The real problem is that the same action -- double-clicking on a downloaded file -- has a completely different meaning depending on whether the file is a document or a program. In the first case, it means "view this document"; in the second case, it means "grant this program all of my privileges".

Mac OS X 10.5 "Leopard" tries an interesting solution: "quarantining" just-downloaded programs. If you download a program using Safari or Firefox, you get a concise dialog reminding you that it was downloaded from the Internet.

Unfortunately, Apple botched an important part of this dialog: the button label. The OS X HIG suggest that button names should be verbs that describe the action performed, so if users only read one word in the dialog, it will be one that differentiates one action from another. (Windows, in contrast, is notorious for using "Yes" and "No" as button labels.) Apple chose the verb "Open", which suffers from exactly the same problem as double-clicking: it has a vastly different meaning for documents and applications!

There is concern that because the dialog is "in the way of what you were doing", many users will click through no matter what the dialog says. So perhaps a better solution is to take a hint from the Web application security model, and grant fewer privileges to most local applications. Why should running a screen saver or local game be so much more dangerous than visiting a web page?

A third possible solution is to make the action to launch an application explicit. In a command-line setting, this action might be "chmod +x". On Mac, a natural choice would be dragging the application to the Applications folder, since that is already a normal part of installing an application.

For now, my workaround is to drag files to VLC (as a habit) instead of double-clicking them. I suggested this in the "Handling downloaded files" section of Security tips for Firefox users.

Conflict of interest

Monday, August 20th, 2007

Consumer Reports "State of the Net" (via johnath):

In the past six months, [spyware] infections prompted 850,000 U.S. households to replace their computers.

I imagine that most of the new machines run Windows. Microsoft's near-monopoly position may mean that the company brings in more revenue by allowing spyware to thrive.

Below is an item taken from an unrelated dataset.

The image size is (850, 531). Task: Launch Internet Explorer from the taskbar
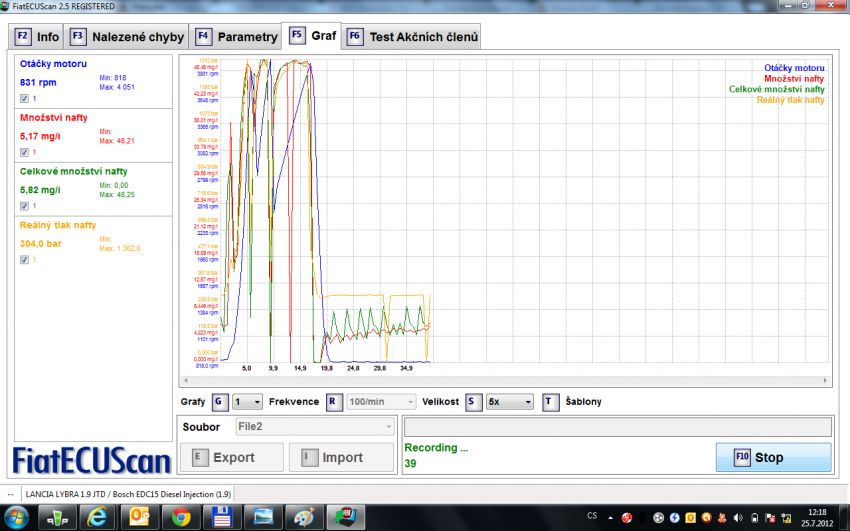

Never mind the fact that the cost of designing secure code and safe user interfaces would eat into any company's profits due to software insecurity costs being an externality. Hampering spyware could hurt Microsoft's revenue.

Script restrictions for mitigating XSS vulnerabilities

Sunday, August 5th, 2007

It looks like Robert Sayre is implementing Gerv's Content Restrictions proposal. This will give web sites a way to specify where in the page scripts are allowed to appear. The idea is that if a site using Content Restrictions has an XSS hole (e.g. due to incorrectly escaped text or incorrectly sanitized user HTML), it won't be exploitable in browsers that support Content Restrictions.

I'd rather see anti-XSS effort focused on improving server-side libraries. For example, if web applications were written in terms of "constructing an HTML DOM tree" or "pushing and popping HTML elements", much less code would have to be audited for "remembering to escape output" (I hate that phrase). But it's hard to argue against something that seems like it will help mitigate holes in existing web applications.

Readers who found this interesting might also enjoy Mozilla's metabug for anti-XSS proposals (dependency tree).

Opera is finding jsfunfuzz useful

Saturday, August 4th, 2007

Opera has posted a build with fixes for several crashes found by jsfunfuzz. Cool!

Opera community members posted dozens of comments about it, and I replied to several.